[Start of section]

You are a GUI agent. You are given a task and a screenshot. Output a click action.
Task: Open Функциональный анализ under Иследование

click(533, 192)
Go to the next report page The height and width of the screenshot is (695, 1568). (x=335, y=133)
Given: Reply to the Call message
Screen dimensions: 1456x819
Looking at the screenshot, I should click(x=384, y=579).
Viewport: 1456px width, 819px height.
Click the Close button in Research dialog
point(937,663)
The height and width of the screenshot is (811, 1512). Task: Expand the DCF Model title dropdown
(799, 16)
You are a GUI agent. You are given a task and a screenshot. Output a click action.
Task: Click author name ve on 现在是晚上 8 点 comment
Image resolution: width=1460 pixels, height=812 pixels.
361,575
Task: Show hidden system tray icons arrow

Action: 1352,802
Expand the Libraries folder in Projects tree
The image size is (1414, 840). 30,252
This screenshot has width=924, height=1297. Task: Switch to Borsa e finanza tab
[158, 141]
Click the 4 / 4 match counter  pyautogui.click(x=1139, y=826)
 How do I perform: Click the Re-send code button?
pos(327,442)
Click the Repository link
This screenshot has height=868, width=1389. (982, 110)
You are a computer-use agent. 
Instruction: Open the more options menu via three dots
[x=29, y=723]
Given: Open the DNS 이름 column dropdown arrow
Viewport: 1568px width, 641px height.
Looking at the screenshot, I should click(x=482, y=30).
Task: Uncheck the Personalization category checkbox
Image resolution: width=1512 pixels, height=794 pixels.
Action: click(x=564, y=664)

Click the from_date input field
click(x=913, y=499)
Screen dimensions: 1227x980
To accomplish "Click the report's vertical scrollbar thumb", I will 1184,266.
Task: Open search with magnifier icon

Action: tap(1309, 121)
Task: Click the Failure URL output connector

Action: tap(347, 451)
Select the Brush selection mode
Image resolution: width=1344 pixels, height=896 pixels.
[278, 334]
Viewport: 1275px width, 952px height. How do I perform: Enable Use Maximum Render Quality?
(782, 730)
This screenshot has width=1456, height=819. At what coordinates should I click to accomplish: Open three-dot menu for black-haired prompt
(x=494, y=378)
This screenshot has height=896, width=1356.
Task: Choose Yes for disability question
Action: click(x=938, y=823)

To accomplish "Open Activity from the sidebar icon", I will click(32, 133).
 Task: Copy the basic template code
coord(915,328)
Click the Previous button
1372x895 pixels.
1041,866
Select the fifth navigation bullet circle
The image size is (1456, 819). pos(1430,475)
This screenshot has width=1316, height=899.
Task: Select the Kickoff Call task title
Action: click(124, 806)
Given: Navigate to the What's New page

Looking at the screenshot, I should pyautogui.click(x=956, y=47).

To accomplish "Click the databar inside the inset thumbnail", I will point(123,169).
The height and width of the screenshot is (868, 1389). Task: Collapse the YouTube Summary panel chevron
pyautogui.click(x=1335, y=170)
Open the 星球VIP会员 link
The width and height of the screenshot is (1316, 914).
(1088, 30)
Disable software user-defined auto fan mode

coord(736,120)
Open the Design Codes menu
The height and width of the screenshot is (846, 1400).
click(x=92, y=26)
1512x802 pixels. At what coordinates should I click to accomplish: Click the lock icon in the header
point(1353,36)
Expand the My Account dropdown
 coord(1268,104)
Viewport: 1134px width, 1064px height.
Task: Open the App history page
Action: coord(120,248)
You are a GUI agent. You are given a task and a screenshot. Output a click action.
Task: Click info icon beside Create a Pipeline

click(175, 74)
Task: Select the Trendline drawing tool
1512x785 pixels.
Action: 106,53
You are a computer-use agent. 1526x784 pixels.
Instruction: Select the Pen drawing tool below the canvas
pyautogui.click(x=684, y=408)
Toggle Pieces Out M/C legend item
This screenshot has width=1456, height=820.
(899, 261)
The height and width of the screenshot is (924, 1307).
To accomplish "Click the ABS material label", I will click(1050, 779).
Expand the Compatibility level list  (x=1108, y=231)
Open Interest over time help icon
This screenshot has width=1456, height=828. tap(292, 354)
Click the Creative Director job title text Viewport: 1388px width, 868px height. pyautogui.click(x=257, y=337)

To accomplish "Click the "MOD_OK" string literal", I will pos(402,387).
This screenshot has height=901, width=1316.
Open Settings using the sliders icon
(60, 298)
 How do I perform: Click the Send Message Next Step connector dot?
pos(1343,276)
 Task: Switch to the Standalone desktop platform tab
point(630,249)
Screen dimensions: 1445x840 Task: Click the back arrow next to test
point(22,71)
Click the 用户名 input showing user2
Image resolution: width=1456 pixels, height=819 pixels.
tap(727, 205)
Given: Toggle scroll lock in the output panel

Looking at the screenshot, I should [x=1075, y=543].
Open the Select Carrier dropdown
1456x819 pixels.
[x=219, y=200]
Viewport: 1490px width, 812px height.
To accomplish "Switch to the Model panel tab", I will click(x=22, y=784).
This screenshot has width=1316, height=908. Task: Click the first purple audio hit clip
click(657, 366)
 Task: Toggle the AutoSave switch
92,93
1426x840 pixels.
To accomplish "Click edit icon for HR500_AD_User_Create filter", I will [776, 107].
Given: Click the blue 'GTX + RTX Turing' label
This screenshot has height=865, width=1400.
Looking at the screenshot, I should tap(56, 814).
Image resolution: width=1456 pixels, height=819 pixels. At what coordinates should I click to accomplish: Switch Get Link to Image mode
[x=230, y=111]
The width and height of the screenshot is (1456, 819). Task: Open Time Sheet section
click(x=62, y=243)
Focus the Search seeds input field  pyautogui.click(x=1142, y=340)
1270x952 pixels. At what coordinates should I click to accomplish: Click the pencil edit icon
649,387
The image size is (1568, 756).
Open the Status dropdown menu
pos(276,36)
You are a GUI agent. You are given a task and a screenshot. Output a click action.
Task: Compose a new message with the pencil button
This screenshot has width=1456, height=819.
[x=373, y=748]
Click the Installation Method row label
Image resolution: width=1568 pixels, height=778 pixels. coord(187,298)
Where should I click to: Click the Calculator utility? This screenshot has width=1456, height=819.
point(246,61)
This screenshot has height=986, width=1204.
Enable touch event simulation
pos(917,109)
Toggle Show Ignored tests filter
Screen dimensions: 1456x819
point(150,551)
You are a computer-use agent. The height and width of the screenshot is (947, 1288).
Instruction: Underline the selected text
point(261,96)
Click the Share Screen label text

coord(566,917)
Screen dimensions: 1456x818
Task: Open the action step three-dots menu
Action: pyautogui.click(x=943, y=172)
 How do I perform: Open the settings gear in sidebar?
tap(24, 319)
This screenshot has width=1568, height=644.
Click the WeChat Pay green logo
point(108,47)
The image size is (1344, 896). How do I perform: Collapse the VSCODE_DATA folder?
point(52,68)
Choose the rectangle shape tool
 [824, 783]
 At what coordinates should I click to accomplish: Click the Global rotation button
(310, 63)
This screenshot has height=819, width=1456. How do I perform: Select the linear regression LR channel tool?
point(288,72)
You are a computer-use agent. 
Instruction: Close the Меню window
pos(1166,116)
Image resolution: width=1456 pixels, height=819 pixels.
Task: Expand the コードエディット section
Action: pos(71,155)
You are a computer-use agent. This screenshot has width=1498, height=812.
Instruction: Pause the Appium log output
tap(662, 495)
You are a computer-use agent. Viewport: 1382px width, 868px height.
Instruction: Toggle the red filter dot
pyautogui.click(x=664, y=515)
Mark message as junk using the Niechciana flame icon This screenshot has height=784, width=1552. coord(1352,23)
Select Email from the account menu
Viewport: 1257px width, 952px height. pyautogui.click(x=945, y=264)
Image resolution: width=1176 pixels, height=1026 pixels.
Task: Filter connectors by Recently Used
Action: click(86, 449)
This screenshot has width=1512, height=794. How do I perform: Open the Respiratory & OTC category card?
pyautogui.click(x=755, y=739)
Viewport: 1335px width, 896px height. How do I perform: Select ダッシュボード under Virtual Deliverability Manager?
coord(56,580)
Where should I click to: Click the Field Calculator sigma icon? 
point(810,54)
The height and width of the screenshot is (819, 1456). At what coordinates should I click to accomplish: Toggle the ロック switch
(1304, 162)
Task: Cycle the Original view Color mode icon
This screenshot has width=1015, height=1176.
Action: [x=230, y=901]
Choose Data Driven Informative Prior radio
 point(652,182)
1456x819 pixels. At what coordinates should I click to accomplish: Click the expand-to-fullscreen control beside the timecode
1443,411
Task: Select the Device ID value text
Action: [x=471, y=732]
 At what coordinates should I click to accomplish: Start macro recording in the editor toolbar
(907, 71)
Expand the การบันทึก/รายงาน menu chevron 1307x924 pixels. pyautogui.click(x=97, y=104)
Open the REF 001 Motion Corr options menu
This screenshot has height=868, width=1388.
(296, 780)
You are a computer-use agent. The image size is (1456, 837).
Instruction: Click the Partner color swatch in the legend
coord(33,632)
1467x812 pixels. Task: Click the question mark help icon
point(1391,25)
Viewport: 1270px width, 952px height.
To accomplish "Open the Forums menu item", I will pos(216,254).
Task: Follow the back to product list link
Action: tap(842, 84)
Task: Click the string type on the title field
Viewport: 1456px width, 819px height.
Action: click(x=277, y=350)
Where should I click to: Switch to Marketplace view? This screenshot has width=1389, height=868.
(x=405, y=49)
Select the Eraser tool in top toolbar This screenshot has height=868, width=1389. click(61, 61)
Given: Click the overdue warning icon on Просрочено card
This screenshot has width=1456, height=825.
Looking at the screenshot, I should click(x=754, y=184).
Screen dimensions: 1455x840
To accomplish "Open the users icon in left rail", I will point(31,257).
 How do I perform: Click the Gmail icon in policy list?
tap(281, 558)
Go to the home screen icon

[End of section]

▶ [Task instructions] Scan the material above for the word "report", and copy each line where it appears.

▶ [Solved problem]
Go to the next report page The height and width of the screenshot is (695, 1568). (x=335, y=133)
To accomplish "Click the report's vertical scrollbar thumb", I will 1184,266.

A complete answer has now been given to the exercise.